И вот я нетерпеливо поднимаюсь по ступенькам здания, где располагается Комиссия по розыску и обмену военнопленных.
За столом – румяное лицо с густыми пшеничными усами. Лениво он погружает пальцы в ароматный плов, сжимает рис в плотный комочек и отправляет в рот. Жир медленно стекает по подбородку…
– Значит, если добуду информацию о местонахождении сына, вы его обменяете? А много надо денег на выкуп? 50 тысяч долларов? Почему так много? Куда смотрят министры, генералы? Почему бездействует президент?
– С тебя – информация и деньги, с нас – обмен. Я все сказал. До свидания, мамаша.

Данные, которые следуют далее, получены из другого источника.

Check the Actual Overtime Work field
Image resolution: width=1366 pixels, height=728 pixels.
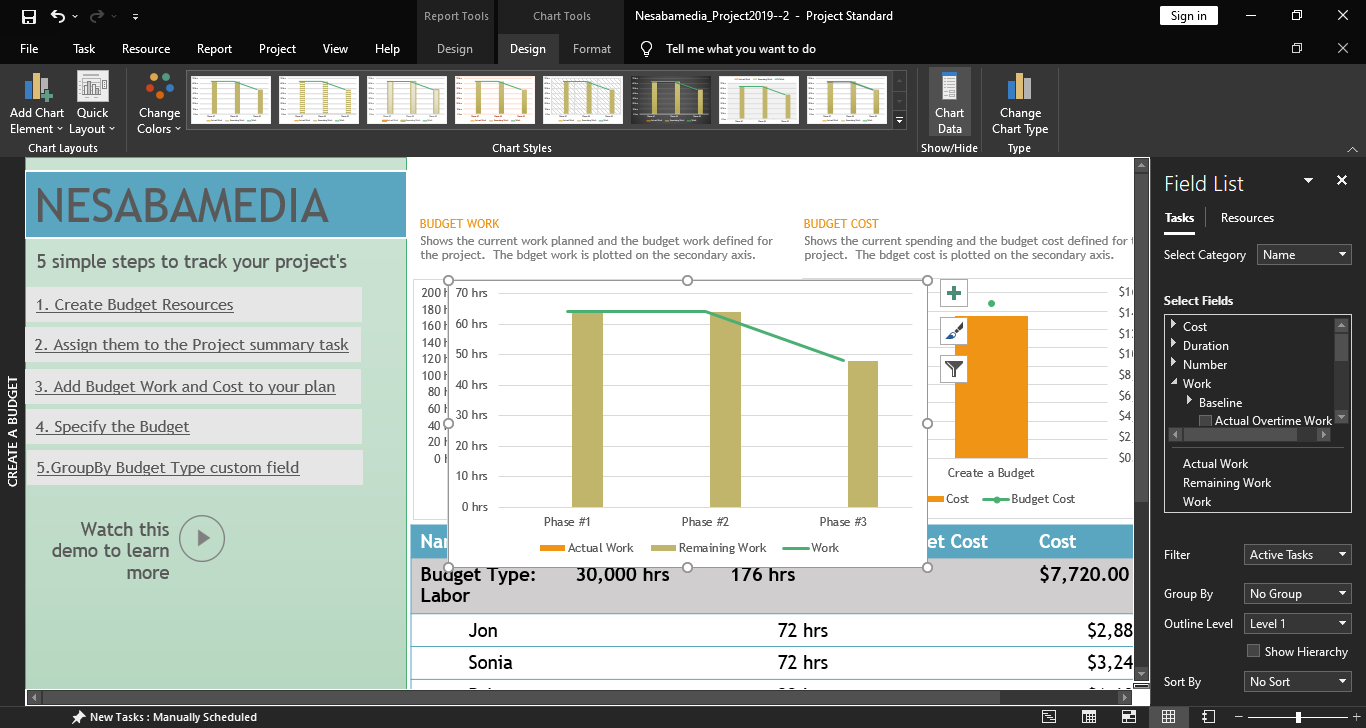[1205, 421]
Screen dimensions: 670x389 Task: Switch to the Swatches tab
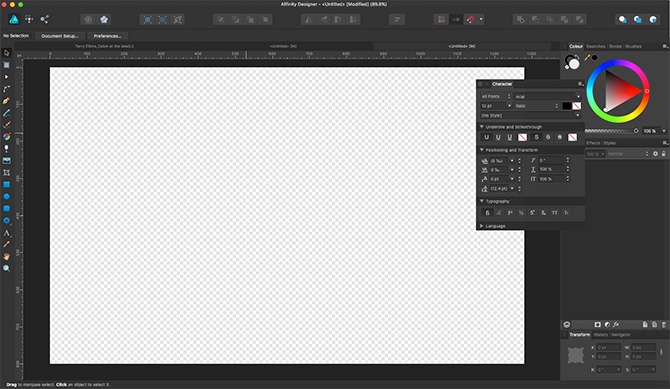coord(595,46)
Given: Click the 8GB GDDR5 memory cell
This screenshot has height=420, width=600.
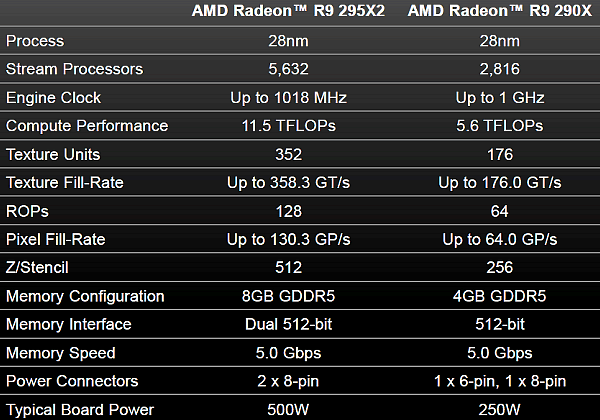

В городе становилось жарко. Полуденное солнце стало в зените. Разгорячённые палящим огнем деревья в изнеможении роняли иссохшие листья на мертвую от пожарищ землю. На стене разрушенного здания кровью написано: «Добро пожаловать в Ад!» Как в беспамятстве медленно брела я по осколкам разрушенного города.
Ты ступал здесь, Алёша, а за тобой летело пламя смерти и стоны людские. Как же мы это допустили?
Неожиданно из-за угла, как чёрт из табакерки, выскочила рослая, с лицом ястреба, баба, бесцеремонно и дерзко ткнула в грудь микрофоном.
-Добрый день. Центральное телевидение, «Первый» канал. Вы не ответите на несколько вопросов?
Зажужжал мотор камеры: «Мы ведем репортаж из свободной Ханкалы. Сотни геройски погибших солдат. Но, несмотря на потери, наши мотострелковые батальоны продолжают выполнять боевые задачи, тем самым обеспечивая успешное продвижение штурмовых отрядов в Грозный. Жители Ханкалы благодарны соотечественникам за … Стоп, камера!”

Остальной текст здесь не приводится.